By Nancy Arsenault
While the Asian Long Horned Beetle may have spared your most beloved shade trees, now it’s time to keep an eye out for the next deadly pest– the Emerald Ash Borer.
Last week, the state’s first EAB was found on a tree in the Berkshire County town of Dalton, one year after a single EAB beetle had been detected in New York State, just beyond the Massachusetts border.
How Serious is the Threat ?
“Emerald Ash Borer is the most destructive forest insect introduced into North America in recent history,” warns the United States Forest Service in a memorandum to arborists, public tree wardens and tree industry professionals. “Our present ability to detect, contain, eradicate, or manage EAB infestations is limited. The eventual loss of the vast majority of ash trees in North America should be anticipated,” it continues.
Tree experts in Berkshire County are especially concerned with the pests’ presence in their region. Of the state’s 4.5 million ash trees, half of those are growing in Berkshire County, which would be the hardest hit area if ash destruction is inevitable.
Here in the eastern part of the state, according to Stow Tree Warden Bruce Fletcher, while ash trees are less prevalent than in the Berkshires, in a town like Stow, they are still plentiful. “Ash trees were commonly planted as street trees in decades and centuries past, because many of our oldest and largest public shade trees today are ash. But there are also plenty of smaller younger ones on our roadsides that are likely volunteers. They can be seen on almost any old road in Stow. Unfortunately, most of the large ones have died and been taken down over the past several decades,” said Fletcher.

(Things to do):
1. Do these statements agree with the article on the Emerald Ash Borer? For each, answer yes or no and quote the words from the article that decide it.
(a) The state's first Emerald Ash Borer was found on a tree in Dalton.
(b) About a quarter of the state's ash trees grow in Berkshire County.
(c) Fletcher says most of the large ash trees are still standing.
2. Print the part of the Emerald Ash Borer article that begins at the words "By Nancy Arsenault" and ends after the words "the Massachusetts border.".

Dataset items:
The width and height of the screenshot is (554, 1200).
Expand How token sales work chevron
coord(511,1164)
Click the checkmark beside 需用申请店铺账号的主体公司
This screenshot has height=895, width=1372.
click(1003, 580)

(Answers):
1.
(a) Yes: "the state’s first EAB was found on a tree in the Berkshire County town of Dalton"
(b) No: "Of the state’s 4.5 million ash trees, half of those are growing in Berkshire County"
(c) No: "Unfortunately, most of the large ones have died and been taken down over the past several decades"

2.
By Nancy Arsenault
While the Asian Long Horned Beetle may have spared your most beloved shade trees, now it’s time to keep an eye out for the next deadly pest– the Emerald Ash Borer.
Last week, the state’s first EAB was found on a tree in the Berkshire County town of Dalton, one year after a single EAB beetle had been detected in New York State, just beyond the Massachusetts border.